WHAT YOU NEED TO DO. Your answer is every line of the material below in which the string "pixel" occurs.

INPUT FOR THIS TASK.
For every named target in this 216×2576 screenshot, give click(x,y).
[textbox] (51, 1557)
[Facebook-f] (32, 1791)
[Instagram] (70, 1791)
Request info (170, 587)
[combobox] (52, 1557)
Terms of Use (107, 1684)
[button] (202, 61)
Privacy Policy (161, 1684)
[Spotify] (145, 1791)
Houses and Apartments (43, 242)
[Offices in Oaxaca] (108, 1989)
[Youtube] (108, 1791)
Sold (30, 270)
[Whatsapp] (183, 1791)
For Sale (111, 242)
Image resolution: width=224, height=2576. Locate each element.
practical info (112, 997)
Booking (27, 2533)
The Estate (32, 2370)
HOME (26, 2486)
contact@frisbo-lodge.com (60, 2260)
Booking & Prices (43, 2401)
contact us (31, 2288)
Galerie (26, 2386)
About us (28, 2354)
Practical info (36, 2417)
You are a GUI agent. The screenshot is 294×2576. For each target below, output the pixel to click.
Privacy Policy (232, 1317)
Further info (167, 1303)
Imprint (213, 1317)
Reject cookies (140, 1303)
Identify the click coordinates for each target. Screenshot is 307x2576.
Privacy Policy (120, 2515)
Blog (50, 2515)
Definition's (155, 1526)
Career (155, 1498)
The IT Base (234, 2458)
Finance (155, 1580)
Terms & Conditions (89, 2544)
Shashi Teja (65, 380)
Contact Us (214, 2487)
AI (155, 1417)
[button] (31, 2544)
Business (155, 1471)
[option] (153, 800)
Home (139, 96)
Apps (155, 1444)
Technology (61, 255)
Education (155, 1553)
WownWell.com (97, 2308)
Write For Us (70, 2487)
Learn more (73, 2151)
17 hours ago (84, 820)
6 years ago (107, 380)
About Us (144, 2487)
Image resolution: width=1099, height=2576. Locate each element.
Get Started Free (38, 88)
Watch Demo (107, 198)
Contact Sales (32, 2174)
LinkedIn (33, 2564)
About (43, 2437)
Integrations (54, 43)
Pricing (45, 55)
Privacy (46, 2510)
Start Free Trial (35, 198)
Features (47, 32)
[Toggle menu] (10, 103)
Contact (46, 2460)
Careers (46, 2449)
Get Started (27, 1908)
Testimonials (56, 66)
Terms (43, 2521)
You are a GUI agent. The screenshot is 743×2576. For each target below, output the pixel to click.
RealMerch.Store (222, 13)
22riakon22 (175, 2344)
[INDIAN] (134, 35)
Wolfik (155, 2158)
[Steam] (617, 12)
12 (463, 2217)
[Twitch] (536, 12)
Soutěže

RESPONSE.
You are a GUI agent. The screenshot is 294×2576. For each target below, output the pixel to click.
You are a GUI agent. The screenshot is 743×2576. For each target below, output the pixel to click.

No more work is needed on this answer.